藤井聡先生と藤井研究室(交通マネジメント工学講座交通行動システム分野)の学生ら

藤井聡・京大教授が語る“真の土木工学” 「僕の研究こそ、土木の本道だ!」

前内閣官房参与・藤井聡が語る「土木の本道」

京都大学に藤井聡という先生がいる。安倍晋三内閣の内閣官房参与として、昨年「国土強靭化基本計画」をとりまとめた土木の先生だ。

その存在は何年も前から知っていたが、テレビなどのメディアに出演し、政治や経済について論じている姿を見るたびに、「土木の先生っぽくないな」という印象を持ち続けてきた。

昨年ぐらいからは、「表現者クライテリオン」という思想誌の編集長に就任し、保守言論活動も始めた。今年7月には、アメリカの経済学者を招聘し、「MMT(現代貨幣理論)」に関するシンポジウムも主催した。

事ここに至って、「本当に土木の先生なのだろうか」という疑問すら湧いた。土木絡みの取材に携わるもの書きの一人として、「土木の先生なら、土木の話を聞きたい」という思いが募っていった。

ということで、藤井先生が考える「土木の本道」について話を聞いてきた。


「ダサイ」から、土木を学ぶことにした

藤井聡・京都大学大学院工学研究科都市社会工学専攻教授(京都大学レジリエンス研究ユニット長)

――藤井先生の根っこはやはり土木なんですよね?

藤井聡 「根っこ」っていうのが何かよく分かりませんが、僕の研究は基本的に全て「土木」の研究と言って良いでしょうね。土木を勉強し始めたのは京都大学に入学してからですが。

――なぜ大学で土木を選んだのですか?

藤井聡 それは、僕は国語が苦手で、工学部くらいしか受験できることがなかったのが一番の理由ですね(笑)。

当時、京都大学や東京大学に入ろうとすれば、京都大学の工学部以外は全て二次試験で国語があって、どれもこれも、現実的に受験を諦めざるを得なかったわけです。

もともと僕が興味があったのは、哲学と物理学で、文学部か理学部に入りたかったんですが、中学の頃からどうやっても国語の点数が取れなかったので、結局、工学部以外の学部は諦めざるを得ないなぁ、と思っていたわけです。

ちなみに今、僕が書いた本が毎年、2、3の大学の国語の入試問題として使われてますが、自分の書いた本からの国語の問題でも、回答しようとしたら全く答えが分からなくてびっくりしました。それくらい、「国語の試験問題」ってのが苦手なんです(苦笑)。

まぁ、それはさておき、当時京大の工学部は、入試を受ける時点で学科を決める制度だったんですが、選択肢もたくさんあったわけで、「まぁ、工学部のどっかの学科でいいか」と思ったわけです。

で、その中では、土木が一番違和感がなかったので、土木にしました。機械、電気、建築とかは全部ピンとこなかった。なんかちっちゃいモノをつくる、っていうことについて、なんだかオタクみたいな感じがして、全く全然興味がもてませんでした。「そんなことして、何がおもろいねやろ」と思ってたわけです。

でも、「土木」ってどういう意味がはっきり分からないし、なんかふわ~っとしてるし、何をやっても良さそうな感じがしたんですね。

_ _ _ _

本文について、次の問いに答えてください。
1. 藤井氏が内閣官房参与として昨年とりまとめた計画の名称は何か。
2. 藤井氏がもともと興味を持っていた学問は何か。
3. 藤井氏の書いた本は、毎年いくつの大学で国語の入試問題に使われているか。
この一覧は本文と関係がありません。

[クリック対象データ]
_ _ _ _

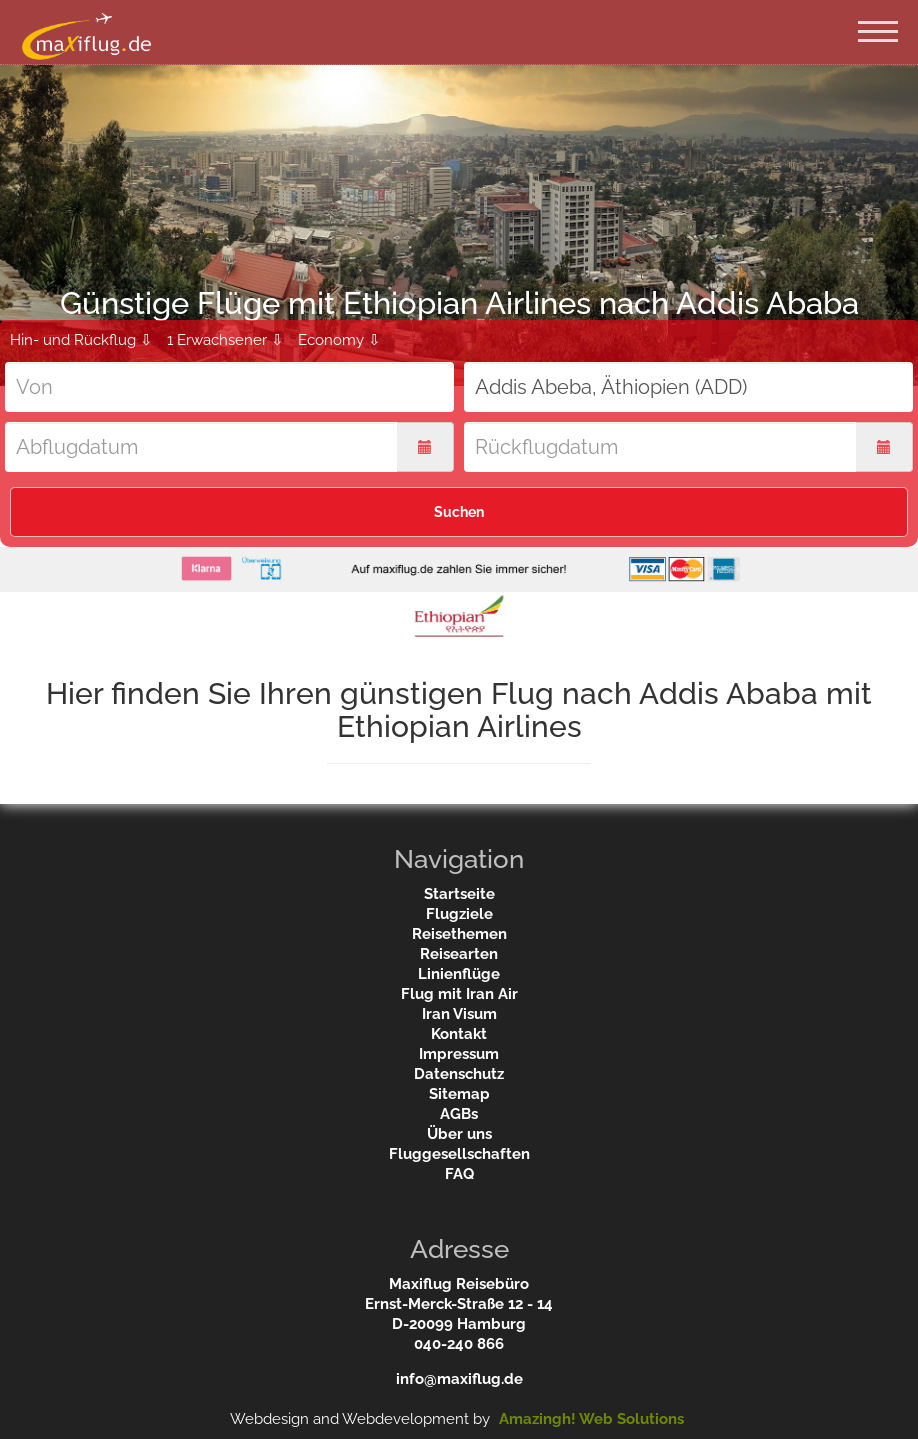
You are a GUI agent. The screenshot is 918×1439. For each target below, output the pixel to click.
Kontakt (459, 1034)
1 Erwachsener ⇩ (225, 340)
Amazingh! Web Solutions (591, 1419)
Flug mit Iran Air (459, 994)
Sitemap (459, 1094)
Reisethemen (459, 934)
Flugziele (459, 914)
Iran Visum (459, 1014)
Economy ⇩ (339, 340)
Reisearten (459, 954)
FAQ (459, 1174)
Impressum (459, 1054)
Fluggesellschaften (459, 1154)
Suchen (459, 512)
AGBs (459, 1114)
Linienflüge (459, 974)
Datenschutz (459, 1074)
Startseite (459, 894)
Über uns (459, 1134)
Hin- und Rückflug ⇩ (81, 340)
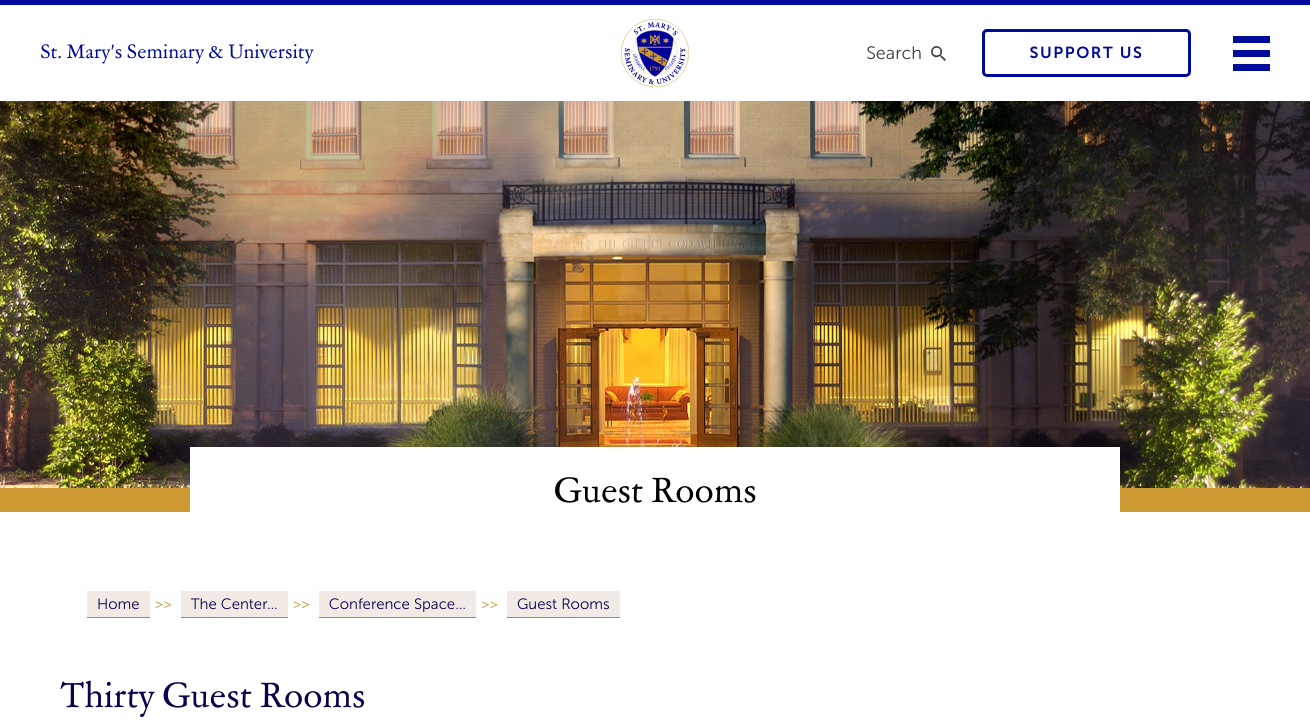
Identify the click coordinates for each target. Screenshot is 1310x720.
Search (894, 53)
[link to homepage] (655, 53)
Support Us (1087, 53)
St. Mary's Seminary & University (177, 53)
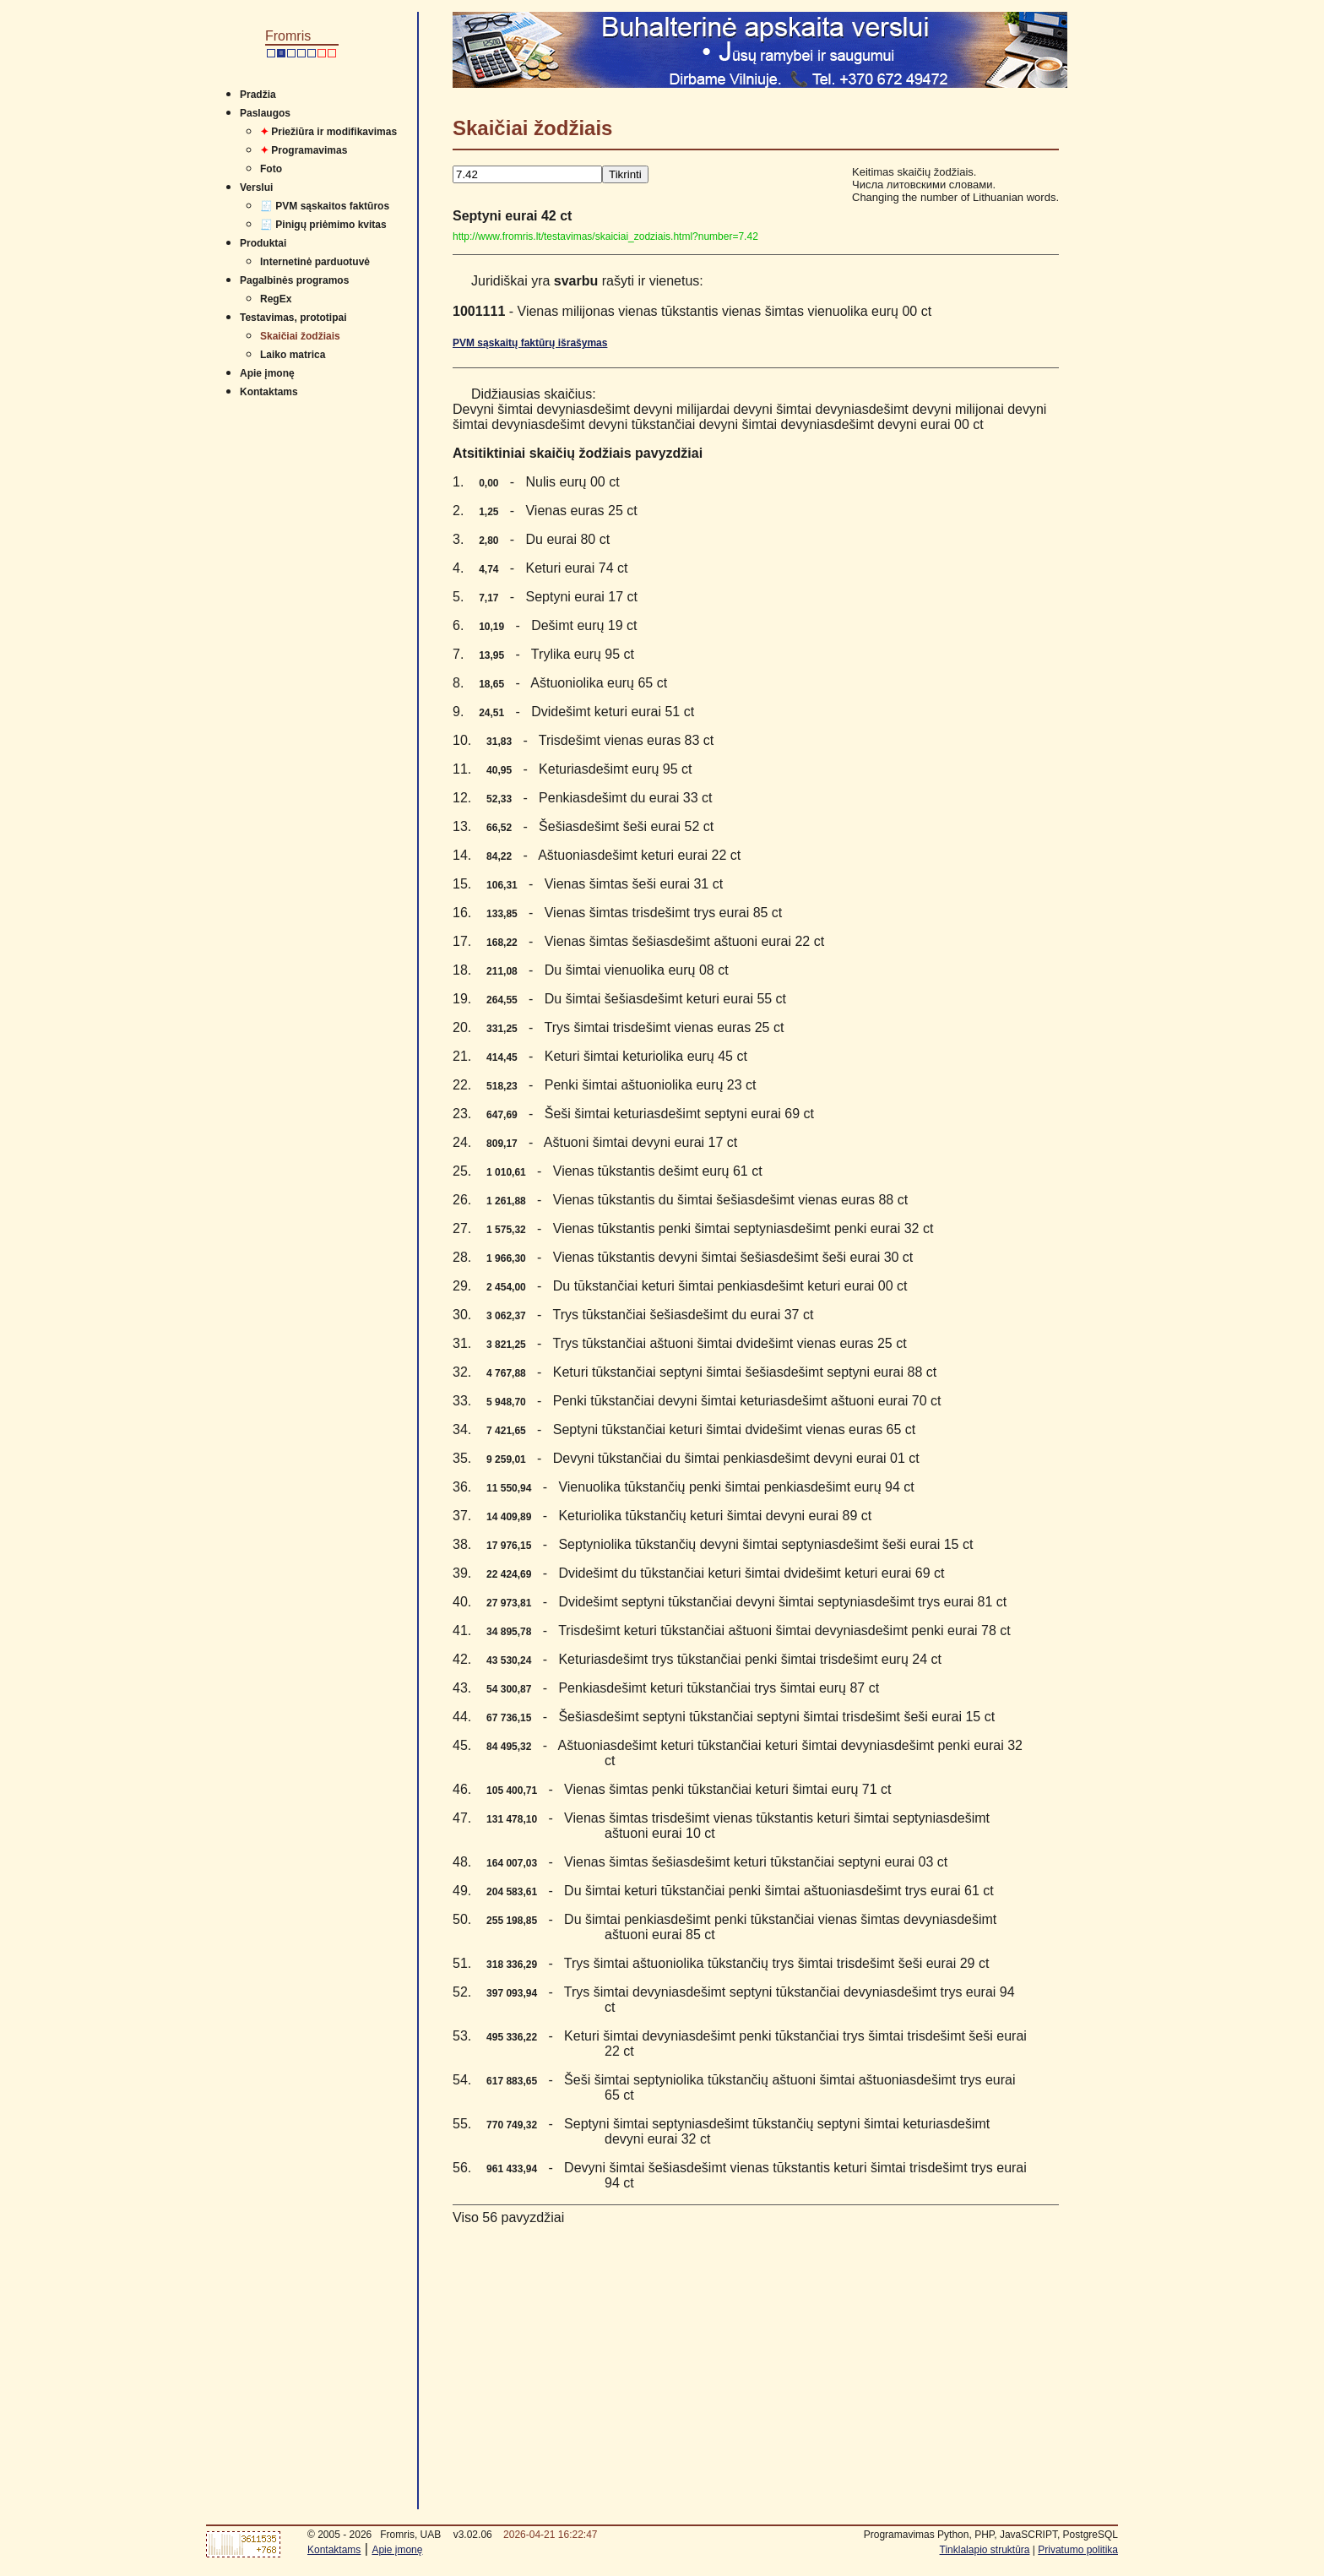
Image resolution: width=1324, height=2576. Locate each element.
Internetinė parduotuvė (315, 262)
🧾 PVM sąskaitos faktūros (324, 206)
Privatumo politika (1078, 2550)
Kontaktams (269, 392)
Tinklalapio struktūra (985, 2550)
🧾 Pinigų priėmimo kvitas (323, 225)
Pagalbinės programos (294, 280)
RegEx (275, 299)
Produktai (263, 243)
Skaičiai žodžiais (300, 336)
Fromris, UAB (410, 2535)
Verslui (256, 187)
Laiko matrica (292, 355)
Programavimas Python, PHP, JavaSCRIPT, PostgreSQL (991, 2535)
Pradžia (258, 95)
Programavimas (303, 150)
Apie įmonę (267, 373)
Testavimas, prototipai (293, 317)
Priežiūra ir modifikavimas (328, 132)
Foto (271, 169)
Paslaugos (265, 113)
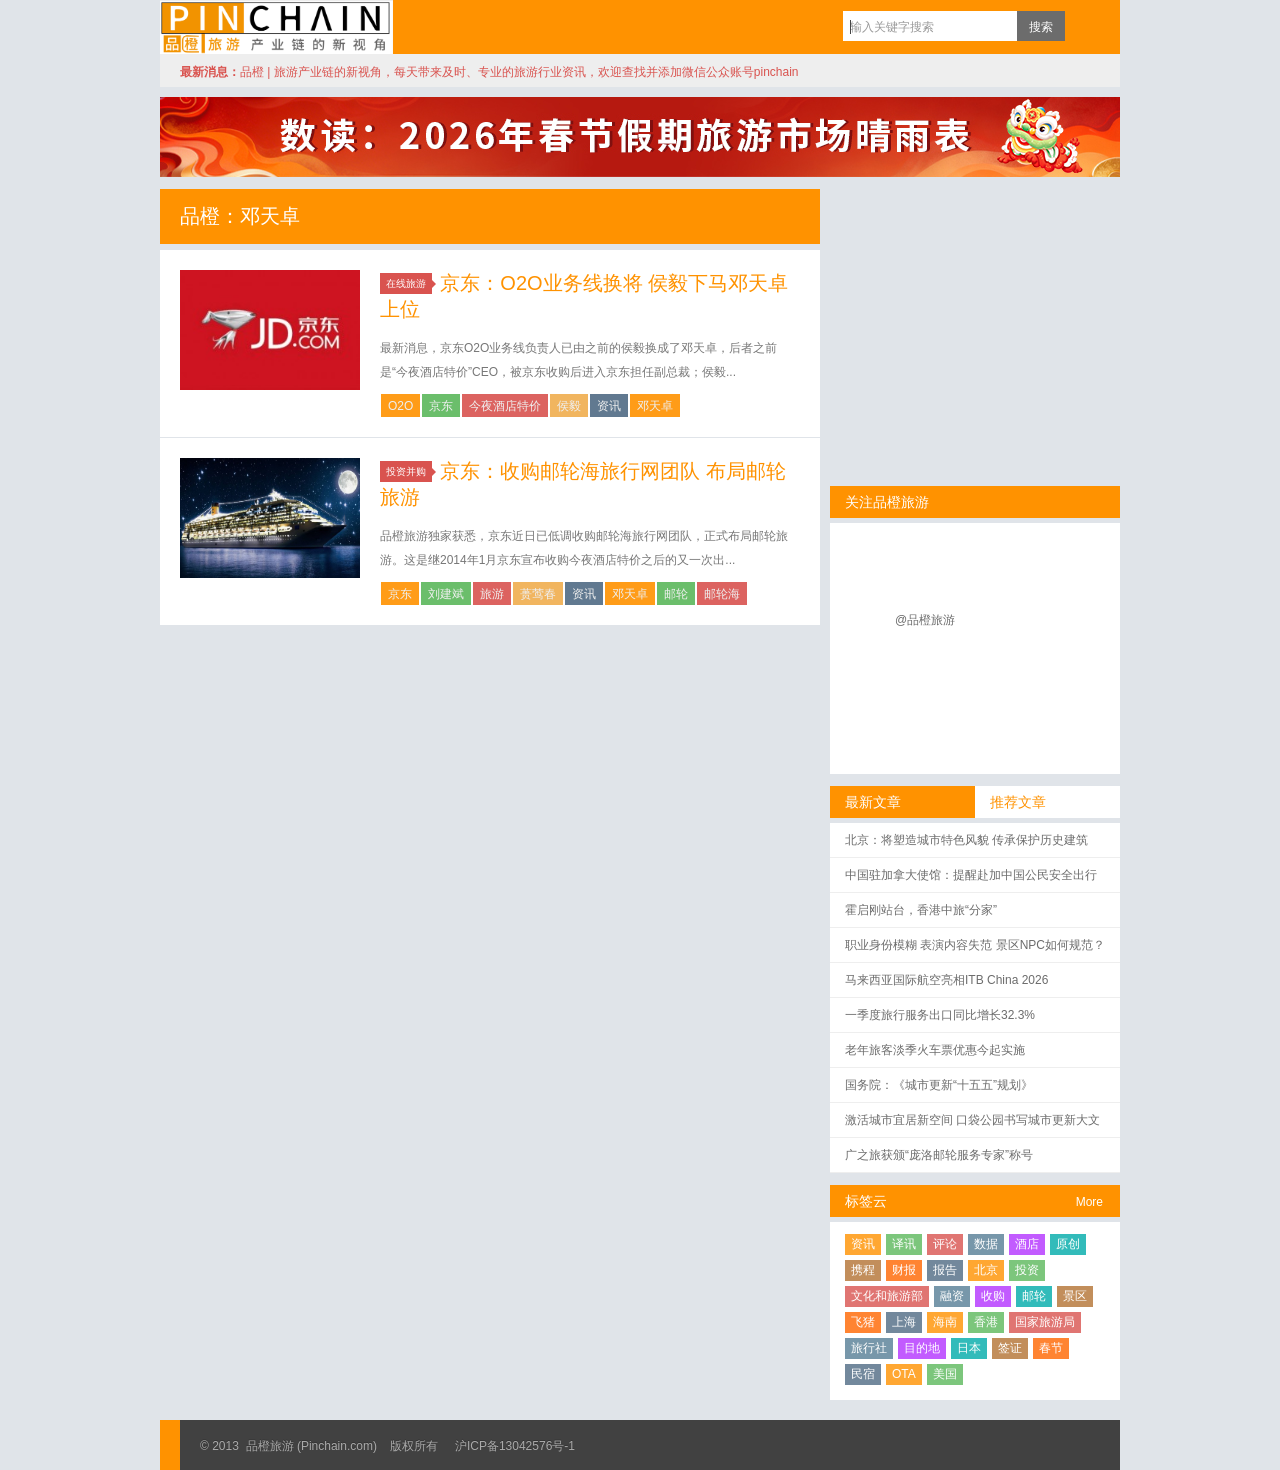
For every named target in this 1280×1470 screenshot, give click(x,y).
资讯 (609, 406)
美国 (945, 1374)
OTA (904, 1374)
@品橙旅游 (925, 620)
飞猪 (863, 1322)
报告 (945, 1270)
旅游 (492, 594)
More (1089, 1202)
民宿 (863, 1374)
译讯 (904, 1244)
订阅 (1085, 26)
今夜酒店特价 (505, 406)
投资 (1027, 1270)
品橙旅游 (276, 27)
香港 (986, 1322)
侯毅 (569, 406)
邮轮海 (722, 594)
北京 (986, 1270)
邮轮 (676, 594)
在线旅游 (409, 283)
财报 (904, 1270)
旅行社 (869, 1348)
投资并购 (409, 471)
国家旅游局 (1045, 1322)
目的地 (922, 1348)
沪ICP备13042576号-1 (515, 1446)
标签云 (866, 1201)
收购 (993, 1296)
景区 (1075, 1296)
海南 (945, 1322)
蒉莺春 (538, 594)
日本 (969, 1348)
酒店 (1027, 1244)
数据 (986, 1244)
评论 (945, 1244)
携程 (863, 1270)
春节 (1051, 1348)
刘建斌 (446, 594)
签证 (1010, 1348)
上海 (904, 1322)
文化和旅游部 (887, 1296)
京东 (441, 406)
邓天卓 (655, 406)
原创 (1068, 1244)
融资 (952, 1296)
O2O (400, 406)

_ _ _ _

## 結果
1. 国土強靭化基本計画
2. 哲学と物理学
3. 2、3の大学